Probably, because those kinds of stories grace the cover of every business magazine. However, we often suffer from survivorship bias when celebrating these tales of entrepreneurial success. We don't tell stories of entrepreneurs who wrecked their ship on the very first day of their journey. Unfortunately, those stories are much more common.
If your goal is to build a good income, and ultimately a resilient career, there is a better strategy to pursue than quitting your job and jumping into the entrepreneurial deep end. After a career scare during the financial crisis of the late 2000s, Patrick McGinnis decided that he was tired of allowing some cubicle dweller in a corporate headquarters a few hundred miles away to have total sway over his livelihood. However, rather than quitting his job, he decided to moonlight as an entrepreneur as a way to dip his toe in the water.
"I suffered through the financial crisis of 2008, and I realized that I'd never done anything to diversify my career," he told me. "I decided I was going to do two things: diversify my work, and have a real connection between the work that I did and the outcomes of that work." This led him to begin experimenting with entrepreneurial freelancing as a way to gain equity in startups, and grow his network.
He called this being a "10 percent entrepreneur." As he defines it, "This is someone who spends 10 percent of their time, and if possible 10 percent of their capital, investing, advising, and getting involved with entrepreneurial ventures." Rather than simply trading time for money on the side, as many freelancers do, he instead advises them to offer their help and services in exchange for a small ownership stake in a business. This allows them to begin to grow a portfolio of assets on the side that could eventually grow into something far more substantial. Eventually, their portfolio could even replace their income.
Of course, it's key that you make smart "side bets," which is why McGinnis advises that you let your network know the kinds of opportunities you are looking for. "The best way to start is to make a plan. Figure out the resources you have in terms of time and energy and do a deep dive on what you're really good at and what you enjoy doing." He advises that you take a weekend to list all of your valuable skills and areas where you could be of help to a budding business, and then approach 10 people you think might have inroads with entrepreneurs and who could make an introduction. Only a few might actually bring you projects, but that's OK. Starting small is the best strategy.

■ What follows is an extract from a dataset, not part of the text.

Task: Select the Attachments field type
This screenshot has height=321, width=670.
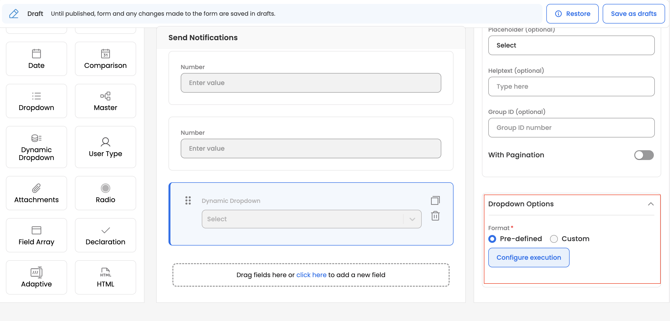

What skills could you offer a business in exchange for a small ownership stake? Or, how could you use a small part of your existing resources to begin making little investments in early stage startups? By building a portfolio of small entrepreneurial bets, instead of risking everything on a big one, you can build a more resilient livelihood, develop your skills in a new environment, and eventually--if you make the right investments--leap out into the entrepreneurial life full-time.